▸ **ASSIGNMENT**
Reproduce the passage of the political column below verbatim, from "Stay up to date" to "politics as administration.".

*** Opening of TEXT BLOCK ***

Stay up to date with notifications from The Independent

Notifications can be managed in browser preferences.

A thriller, but how tough?

Andrew Marr
Thursday 21 July 1994 23:02 BST
Comments

WHAT IS politics about? Is it about big ideas, great human aspirations and fears - or is it about technicalities, the pragmatic delivery of certain ends? The question matters, because it looks increasingly as if the next two years' contest between Labour and the Conservatives will be a fight between politics as philosophy and politics as administration.

This is prompted by Tony Blair's philosophical appeal for change in his first speech as leader yesterday, which contrasts neatly with the managerial changes in John Major's reshuffle. But in a sense, the contrast has to be like this: an opposition is not in the position to do anything; it can only talk. And while the Tories are too soiled by power to sound idealistic, they can still hope to persuade the country that they are experienced managers.

Neither party would accept such a crude distinction, which does not invalidate it. Labour will spend much of the next couple of years trying to sound like efficient managers-in-waiting, while John Major's administration has long been conducting a covert debate about its philosophical purpose. But swing voters will, in the end, either be a little thrilled by Blair, or they will be rather reassured by Major. That is the choice - even in those parts of the country where being thrilled leads you to vote Liberal Democrat.

On the thrill count, the selling of politics as philosophy, Blair does well. As one MP who is not a natural supporter put it, 'We have a star here'. The new Labour leader is like some hi-tech piece of weaponry sitting on the tarmac all sleek and deadly, but which has not actually been in combat yet. He looks impressively dangerous, but we cannot really tell.

*** Close of TEXT BLOCK ***
*** Opening of PROVIDED INFORMATION ***

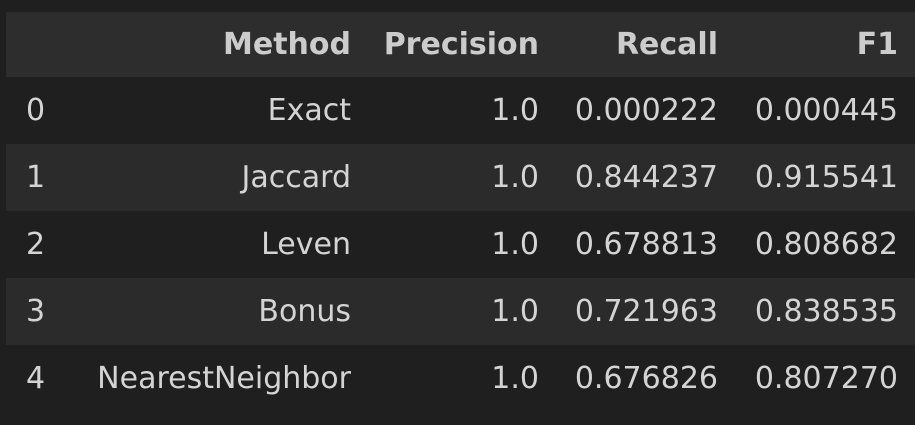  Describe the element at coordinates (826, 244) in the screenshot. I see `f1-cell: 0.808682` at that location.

*** Close of PROVIDED INFORMATION ***
*** Opening of PROVIDED INFORMATION ***

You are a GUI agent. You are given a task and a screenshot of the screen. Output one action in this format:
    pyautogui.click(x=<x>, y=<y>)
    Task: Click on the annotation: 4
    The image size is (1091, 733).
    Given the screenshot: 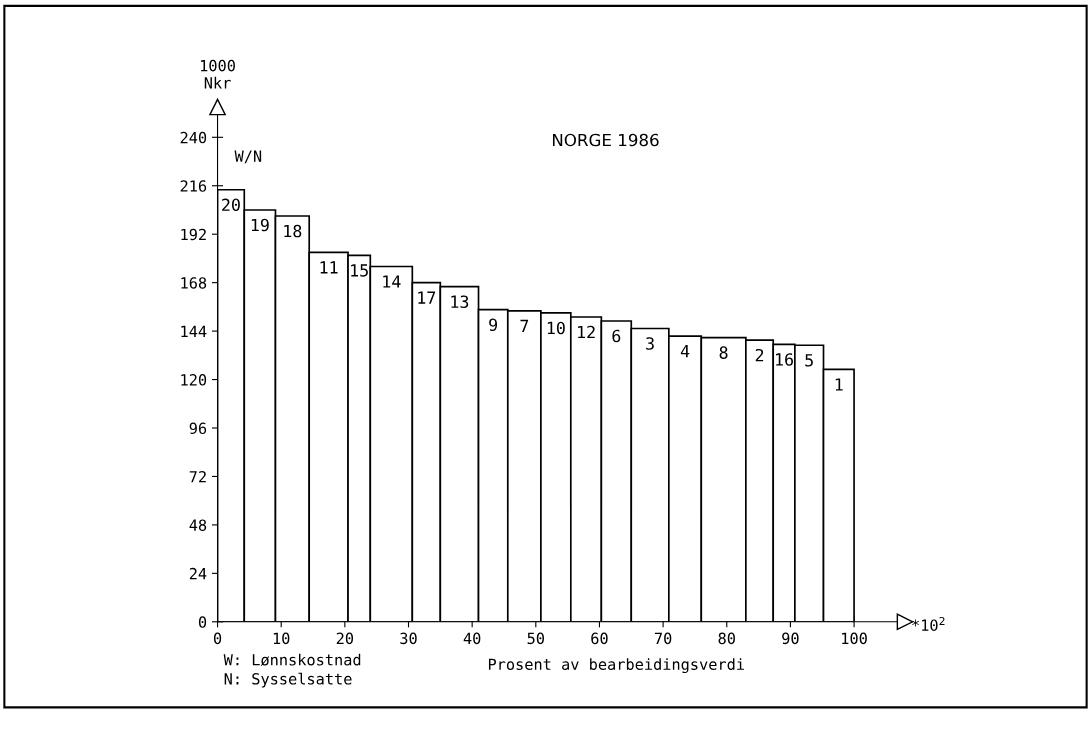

*** Close of PROVIDED INFORMATION ***

▸ **EXERCISE ANSWER**
Stay up to date with notifications from The Independent

Notifications can be managed in browser preferences.

A thriller, but how tough?

Andrew Marr
Thursday 21 July 1994 23:02 BST
Comments

WHAT IS politics about? Is it about big ideas, great human aspirations and fears - or is it about technicalities, the pragmatic delivery of certain ends? The question matters, because it looks increasingly as if the next two years' contest between Labour and the Conservatives will be a fight between politics as philosophy and politics as administration.